An example use case for the consumption zone would be to query the data in the data warehouse and pass it to be viewed in a Power BI dashboard. An example query would be:
SELECT Msg_Fact.*, Date_Dim.date, Lang_Dim.language, Cat_Dim.category
FROM Msg_Fact LEFT JOIN Date_Dim
ON Msg_Fact.date_ID = Date_Dim.date_ID
LEFT JOIN Lang_Dim
ON Msg_Fact.language_ID = Lang_Dim.language_ID
LEFT JOIN Cat_Dim
ON Msg_Fact.category_ID = Cat_Dim.category_ID;
Using data from the above query, a sample Power BI dashboard has also been created. The dashboard can be viewed below.
From the dashboard, business users can oberve the trends in the number of messages submitted throughout the years. They can also observe the proportion of related and labeled messages, from a variety of languages. Furthermore, the number of low, medium, and high emergency messages are also shown. Finally, business users can also identify the leading cause of emergencies using the treemap located in the bottom right area of the dashboard.
Some recommendations which could be taken into consideration during future development include:
- Improving the Hardware: The hardware specifications such as the number of clusters, or the data refresh rate, could be optimised. This will help to provide services to a larger amount of users and offer near real-time predictions.

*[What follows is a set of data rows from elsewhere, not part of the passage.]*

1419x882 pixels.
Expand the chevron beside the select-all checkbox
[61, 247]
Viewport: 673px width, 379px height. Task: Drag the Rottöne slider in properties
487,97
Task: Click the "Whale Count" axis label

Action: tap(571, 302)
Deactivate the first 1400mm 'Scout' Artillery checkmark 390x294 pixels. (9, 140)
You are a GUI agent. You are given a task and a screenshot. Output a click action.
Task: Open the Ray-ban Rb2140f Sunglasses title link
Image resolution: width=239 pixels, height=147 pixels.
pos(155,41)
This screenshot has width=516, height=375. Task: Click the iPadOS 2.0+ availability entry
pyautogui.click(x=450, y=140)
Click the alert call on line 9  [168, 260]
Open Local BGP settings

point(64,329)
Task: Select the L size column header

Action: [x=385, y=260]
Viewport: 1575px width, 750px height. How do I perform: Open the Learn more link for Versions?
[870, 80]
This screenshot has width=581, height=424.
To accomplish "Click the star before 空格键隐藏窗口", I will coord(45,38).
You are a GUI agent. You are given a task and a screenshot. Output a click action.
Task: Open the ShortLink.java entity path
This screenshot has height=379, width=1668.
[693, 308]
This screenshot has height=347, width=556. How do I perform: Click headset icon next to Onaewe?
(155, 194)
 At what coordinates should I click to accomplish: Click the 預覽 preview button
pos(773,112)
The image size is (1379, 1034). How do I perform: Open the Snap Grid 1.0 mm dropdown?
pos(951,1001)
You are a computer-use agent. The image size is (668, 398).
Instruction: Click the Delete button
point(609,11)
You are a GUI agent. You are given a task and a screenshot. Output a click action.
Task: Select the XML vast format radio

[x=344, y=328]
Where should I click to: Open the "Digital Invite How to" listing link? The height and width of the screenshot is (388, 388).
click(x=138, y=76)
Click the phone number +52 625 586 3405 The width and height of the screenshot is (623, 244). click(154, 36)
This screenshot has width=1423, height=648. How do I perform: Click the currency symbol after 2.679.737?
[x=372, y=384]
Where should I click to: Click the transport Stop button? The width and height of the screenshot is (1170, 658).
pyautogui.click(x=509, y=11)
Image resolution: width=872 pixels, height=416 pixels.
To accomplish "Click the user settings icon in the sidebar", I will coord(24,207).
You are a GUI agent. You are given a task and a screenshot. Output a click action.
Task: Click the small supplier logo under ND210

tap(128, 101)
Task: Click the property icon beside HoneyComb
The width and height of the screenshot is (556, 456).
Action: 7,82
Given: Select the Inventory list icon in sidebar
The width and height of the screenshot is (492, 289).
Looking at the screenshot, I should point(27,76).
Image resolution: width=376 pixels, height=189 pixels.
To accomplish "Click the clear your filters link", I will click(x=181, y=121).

- Machine Learning Model Retraining Pipeline: MLOps could be included as a part of the architecture, to support model retraining and to maintain the model performance through time and data drifts.
- More Sophisticated Emergency Level Classification: Currently, the emergency level (low, medium, high) is only based on the number of classes/ categories a message is classified into (meds, food, water, etc.). In the future, a more sophisticated method of determining this could be developed.